Table of Contents
Fetching ...

Incrementally Learning Multiple Diverse Data Domains via Multi-Source Dynamic Expansion Model

Runqing Wu, Fei Ye, Qihe Liu, Guoxi Huang, Jinyu Guo, Rongyao Hu

TL;DR

This work tackles multi-domain continual learning by introducing MSDEM, a framework that leverages multiple pre-trained Vision Transformer backbones to form dynamic experts for new tasks. It introduces two key components: Dynamic Expandable Attention Mechanism (DEAM) that selectively gates knowledge from backbones for each task, and Dynamic Graph Weight Router (DGWR) that reuses prior experts through a learnable graph router to maximize transfer while mitigating forgetting.

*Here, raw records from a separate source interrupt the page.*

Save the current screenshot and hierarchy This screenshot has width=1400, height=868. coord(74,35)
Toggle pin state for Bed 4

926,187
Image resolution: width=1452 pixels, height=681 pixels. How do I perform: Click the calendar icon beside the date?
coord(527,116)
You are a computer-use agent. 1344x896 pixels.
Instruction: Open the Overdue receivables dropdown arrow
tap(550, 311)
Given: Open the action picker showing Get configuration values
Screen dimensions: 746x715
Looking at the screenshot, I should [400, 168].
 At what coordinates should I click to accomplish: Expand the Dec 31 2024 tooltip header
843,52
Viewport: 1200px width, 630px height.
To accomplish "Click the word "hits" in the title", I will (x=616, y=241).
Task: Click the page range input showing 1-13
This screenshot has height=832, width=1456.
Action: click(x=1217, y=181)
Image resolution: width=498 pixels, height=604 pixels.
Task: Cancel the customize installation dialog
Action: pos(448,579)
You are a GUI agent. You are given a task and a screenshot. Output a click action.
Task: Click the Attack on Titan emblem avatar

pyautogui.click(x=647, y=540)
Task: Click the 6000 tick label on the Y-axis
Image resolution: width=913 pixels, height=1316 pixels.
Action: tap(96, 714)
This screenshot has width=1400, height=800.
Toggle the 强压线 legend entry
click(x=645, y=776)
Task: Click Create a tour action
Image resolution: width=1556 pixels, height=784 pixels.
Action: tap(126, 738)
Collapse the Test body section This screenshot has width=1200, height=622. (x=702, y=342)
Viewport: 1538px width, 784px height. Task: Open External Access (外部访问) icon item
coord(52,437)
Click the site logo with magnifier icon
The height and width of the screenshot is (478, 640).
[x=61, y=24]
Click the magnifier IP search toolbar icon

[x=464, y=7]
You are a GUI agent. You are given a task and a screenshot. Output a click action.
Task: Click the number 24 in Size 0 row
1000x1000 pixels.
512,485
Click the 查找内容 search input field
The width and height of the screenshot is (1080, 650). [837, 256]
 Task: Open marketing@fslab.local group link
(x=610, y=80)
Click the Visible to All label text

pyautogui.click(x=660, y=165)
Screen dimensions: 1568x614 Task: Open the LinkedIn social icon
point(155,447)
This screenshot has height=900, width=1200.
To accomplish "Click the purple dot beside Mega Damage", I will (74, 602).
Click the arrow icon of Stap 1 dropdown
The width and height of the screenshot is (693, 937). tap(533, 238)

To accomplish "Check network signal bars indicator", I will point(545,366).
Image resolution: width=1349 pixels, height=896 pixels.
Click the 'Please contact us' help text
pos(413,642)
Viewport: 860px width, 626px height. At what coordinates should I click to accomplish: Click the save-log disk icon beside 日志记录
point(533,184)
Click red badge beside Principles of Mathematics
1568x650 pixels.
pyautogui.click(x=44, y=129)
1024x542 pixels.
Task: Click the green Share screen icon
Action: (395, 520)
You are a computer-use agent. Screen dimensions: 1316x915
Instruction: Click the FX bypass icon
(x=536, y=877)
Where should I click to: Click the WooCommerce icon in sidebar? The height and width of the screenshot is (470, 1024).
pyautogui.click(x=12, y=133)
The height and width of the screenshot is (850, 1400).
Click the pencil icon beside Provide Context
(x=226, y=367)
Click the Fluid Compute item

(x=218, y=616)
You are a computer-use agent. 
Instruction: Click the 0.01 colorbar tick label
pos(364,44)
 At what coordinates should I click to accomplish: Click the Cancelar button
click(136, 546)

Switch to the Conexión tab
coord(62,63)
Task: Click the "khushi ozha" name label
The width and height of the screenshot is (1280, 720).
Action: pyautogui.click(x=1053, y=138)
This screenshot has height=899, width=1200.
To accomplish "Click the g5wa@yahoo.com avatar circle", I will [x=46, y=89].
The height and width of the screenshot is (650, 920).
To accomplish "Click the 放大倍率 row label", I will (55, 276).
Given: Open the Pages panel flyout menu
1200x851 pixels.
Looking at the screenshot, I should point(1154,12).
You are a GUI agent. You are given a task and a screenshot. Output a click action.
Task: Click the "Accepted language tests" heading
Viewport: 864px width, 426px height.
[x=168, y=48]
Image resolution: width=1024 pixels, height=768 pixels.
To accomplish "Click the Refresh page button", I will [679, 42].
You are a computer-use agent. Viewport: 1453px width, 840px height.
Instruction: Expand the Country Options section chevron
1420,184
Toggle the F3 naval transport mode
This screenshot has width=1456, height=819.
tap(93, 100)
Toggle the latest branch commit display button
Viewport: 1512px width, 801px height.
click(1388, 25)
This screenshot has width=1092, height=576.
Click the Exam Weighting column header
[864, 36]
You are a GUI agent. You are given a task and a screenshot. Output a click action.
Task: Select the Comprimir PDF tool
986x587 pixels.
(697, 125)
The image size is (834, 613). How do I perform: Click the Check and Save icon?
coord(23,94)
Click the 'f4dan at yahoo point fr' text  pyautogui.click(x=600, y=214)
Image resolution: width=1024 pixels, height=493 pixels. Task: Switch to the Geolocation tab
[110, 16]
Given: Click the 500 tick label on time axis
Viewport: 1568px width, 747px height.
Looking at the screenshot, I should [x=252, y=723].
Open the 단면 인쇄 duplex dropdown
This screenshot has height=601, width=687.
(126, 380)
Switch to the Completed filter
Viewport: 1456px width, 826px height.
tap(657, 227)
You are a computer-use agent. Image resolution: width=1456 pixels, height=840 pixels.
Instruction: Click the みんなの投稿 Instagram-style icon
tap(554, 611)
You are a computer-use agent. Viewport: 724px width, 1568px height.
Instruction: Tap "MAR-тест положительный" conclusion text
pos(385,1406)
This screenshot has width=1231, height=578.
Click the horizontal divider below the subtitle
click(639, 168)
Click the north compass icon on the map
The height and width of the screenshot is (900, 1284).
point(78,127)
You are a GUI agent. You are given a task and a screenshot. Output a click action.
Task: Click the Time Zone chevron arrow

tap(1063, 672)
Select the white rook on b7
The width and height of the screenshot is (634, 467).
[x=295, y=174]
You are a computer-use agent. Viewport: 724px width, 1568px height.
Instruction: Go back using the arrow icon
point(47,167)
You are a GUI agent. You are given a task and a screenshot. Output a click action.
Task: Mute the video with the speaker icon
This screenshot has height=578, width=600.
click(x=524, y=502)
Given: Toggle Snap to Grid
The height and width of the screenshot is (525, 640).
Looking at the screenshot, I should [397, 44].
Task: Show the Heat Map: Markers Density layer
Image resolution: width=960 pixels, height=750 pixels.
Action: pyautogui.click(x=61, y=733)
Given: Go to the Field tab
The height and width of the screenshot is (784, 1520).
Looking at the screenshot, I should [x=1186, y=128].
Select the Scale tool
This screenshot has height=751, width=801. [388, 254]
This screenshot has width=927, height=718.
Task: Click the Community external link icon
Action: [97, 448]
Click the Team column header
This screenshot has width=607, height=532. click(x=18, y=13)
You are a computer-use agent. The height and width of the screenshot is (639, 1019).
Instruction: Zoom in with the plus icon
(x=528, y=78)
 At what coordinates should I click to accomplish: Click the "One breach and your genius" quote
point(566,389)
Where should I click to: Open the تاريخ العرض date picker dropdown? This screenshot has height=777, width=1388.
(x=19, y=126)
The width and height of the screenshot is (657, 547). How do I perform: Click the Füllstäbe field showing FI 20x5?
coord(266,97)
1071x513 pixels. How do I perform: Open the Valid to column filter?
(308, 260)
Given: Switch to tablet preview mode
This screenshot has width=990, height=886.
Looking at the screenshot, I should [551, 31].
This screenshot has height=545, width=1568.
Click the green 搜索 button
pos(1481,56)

Through experiments on cross-domain datasets, MSDEM achieves state-of-the-art average performance with fewer parameters than competitive baselines, demonstrating strong generalization across domain shifts and class increments. The approach offers a practical pathway to scalable, efficient continual learning in heterogeneous data environments by reusing diverse, pre-trained knowledge sources and adapting only task-specific modules.

Abstract

Continual Learning seeks to develop a model capable of incrementally assimilating new information while retaining prior knowledge. However, current research predominantly addresses a straightforward learning context, wherein all data samples originate from a singular data domain. This paper shifts focus to a more complex and realistic learning environment, characterized by data samples sourced from multiple distinct domains. We tackle this intricate learning challenge by introducing a novel methodology, termed the Multi-Source Dynamic Expansion Model (MSDEM), which leverages various pre-trained models as backbones and progressively establishes new experts based on them to adapt to emerging tasks. Additionally, we propose an innovative dynamic expandable attention mechanism designed to selectively harness knowledge from multiple backbones, thereby accelerating the new task learning. Moreover, we introduce a dynamic graph weight router that strategically reuses all previously acquired parameters and representations for new task learning, maximizing the positive knowledge transfer effect, which further improves generalization performance. We conduct a comprehensive series of experiments, and the empirical findings indicate that our proposed approach achieves state-of-the-art performance.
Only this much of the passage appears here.